- [PROMPT] Each time a line of the listing holds "column", copy that line.

- [EXERCISE DATA]
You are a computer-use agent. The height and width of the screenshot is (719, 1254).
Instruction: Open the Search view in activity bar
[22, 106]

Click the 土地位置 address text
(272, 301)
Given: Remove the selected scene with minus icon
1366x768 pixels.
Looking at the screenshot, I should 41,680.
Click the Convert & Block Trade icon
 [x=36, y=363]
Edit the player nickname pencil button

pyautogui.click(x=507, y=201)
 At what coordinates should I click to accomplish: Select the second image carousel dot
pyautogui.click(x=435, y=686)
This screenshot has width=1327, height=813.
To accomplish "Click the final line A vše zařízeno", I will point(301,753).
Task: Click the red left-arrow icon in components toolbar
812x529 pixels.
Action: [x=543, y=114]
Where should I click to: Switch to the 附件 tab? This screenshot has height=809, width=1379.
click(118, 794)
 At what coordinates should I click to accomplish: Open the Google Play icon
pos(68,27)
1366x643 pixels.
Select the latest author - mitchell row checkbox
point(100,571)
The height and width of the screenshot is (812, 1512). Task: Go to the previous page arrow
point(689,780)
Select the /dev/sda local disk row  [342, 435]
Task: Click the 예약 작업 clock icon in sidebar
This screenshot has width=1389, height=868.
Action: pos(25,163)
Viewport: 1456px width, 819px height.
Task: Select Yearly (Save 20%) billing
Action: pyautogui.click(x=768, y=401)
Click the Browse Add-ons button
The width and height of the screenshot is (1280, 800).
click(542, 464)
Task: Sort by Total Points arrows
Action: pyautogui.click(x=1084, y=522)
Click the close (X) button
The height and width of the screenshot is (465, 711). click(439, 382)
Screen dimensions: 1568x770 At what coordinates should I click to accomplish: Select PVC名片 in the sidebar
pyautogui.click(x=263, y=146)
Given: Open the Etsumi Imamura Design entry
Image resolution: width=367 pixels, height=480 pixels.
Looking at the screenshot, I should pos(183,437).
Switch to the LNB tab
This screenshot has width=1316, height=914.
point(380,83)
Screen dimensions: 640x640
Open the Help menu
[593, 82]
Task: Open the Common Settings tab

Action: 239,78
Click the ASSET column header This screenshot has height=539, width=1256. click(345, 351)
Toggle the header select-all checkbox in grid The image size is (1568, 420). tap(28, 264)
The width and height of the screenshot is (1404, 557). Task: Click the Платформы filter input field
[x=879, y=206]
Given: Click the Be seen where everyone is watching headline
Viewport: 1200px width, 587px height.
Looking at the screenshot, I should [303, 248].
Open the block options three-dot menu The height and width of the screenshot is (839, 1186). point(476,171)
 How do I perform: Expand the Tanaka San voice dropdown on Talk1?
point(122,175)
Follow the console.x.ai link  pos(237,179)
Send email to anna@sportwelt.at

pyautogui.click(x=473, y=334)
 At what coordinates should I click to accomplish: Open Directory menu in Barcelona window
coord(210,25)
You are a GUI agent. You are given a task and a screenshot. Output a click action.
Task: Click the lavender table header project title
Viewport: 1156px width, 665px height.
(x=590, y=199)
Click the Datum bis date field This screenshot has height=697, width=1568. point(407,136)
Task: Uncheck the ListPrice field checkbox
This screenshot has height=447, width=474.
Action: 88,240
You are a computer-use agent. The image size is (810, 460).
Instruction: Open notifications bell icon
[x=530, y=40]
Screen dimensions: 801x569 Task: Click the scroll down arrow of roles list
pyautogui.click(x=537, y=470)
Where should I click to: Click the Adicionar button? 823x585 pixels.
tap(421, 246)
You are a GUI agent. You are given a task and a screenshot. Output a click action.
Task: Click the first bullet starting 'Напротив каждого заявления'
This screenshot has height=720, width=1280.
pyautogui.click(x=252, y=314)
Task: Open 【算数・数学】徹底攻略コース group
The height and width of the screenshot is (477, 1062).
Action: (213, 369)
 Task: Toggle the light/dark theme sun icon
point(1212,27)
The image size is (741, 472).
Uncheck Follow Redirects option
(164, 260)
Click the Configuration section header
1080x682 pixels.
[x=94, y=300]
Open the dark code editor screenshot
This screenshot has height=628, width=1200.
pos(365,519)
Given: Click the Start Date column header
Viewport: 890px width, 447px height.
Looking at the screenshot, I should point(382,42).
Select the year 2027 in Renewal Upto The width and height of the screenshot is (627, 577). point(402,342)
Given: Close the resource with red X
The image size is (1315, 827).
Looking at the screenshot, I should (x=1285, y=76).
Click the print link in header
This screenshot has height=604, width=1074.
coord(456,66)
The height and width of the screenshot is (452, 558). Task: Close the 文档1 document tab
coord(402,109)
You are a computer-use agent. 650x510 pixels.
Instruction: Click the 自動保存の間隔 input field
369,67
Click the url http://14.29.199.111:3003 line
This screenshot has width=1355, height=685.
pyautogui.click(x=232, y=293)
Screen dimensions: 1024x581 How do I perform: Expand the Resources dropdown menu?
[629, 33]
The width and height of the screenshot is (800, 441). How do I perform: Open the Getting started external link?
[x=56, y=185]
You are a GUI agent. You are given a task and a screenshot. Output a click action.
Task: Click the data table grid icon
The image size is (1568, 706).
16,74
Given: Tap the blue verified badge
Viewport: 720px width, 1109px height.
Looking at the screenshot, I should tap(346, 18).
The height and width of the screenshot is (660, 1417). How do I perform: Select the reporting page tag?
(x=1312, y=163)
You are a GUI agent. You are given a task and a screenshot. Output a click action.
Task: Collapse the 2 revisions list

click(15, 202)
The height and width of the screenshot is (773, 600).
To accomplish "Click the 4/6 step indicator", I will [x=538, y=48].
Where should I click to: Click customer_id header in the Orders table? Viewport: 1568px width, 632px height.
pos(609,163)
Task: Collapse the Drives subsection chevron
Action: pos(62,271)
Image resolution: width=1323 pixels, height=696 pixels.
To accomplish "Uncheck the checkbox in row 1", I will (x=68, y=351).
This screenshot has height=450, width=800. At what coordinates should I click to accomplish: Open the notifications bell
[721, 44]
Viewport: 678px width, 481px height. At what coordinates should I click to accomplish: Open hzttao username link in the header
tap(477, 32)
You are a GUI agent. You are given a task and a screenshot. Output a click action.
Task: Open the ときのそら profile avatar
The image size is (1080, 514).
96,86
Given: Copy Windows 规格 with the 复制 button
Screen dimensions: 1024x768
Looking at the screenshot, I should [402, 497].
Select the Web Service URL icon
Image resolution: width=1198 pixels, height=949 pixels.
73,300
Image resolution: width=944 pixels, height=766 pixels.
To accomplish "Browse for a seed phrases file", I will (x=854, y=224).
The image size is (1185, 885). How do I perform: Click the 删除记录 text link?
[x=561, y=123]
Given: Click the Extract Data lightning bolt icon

- [WRITTEN REPLY]
Click the ASSET column header This screenshot has height=539, width=1256. click(345, 351)
Given: Click the Start Date column header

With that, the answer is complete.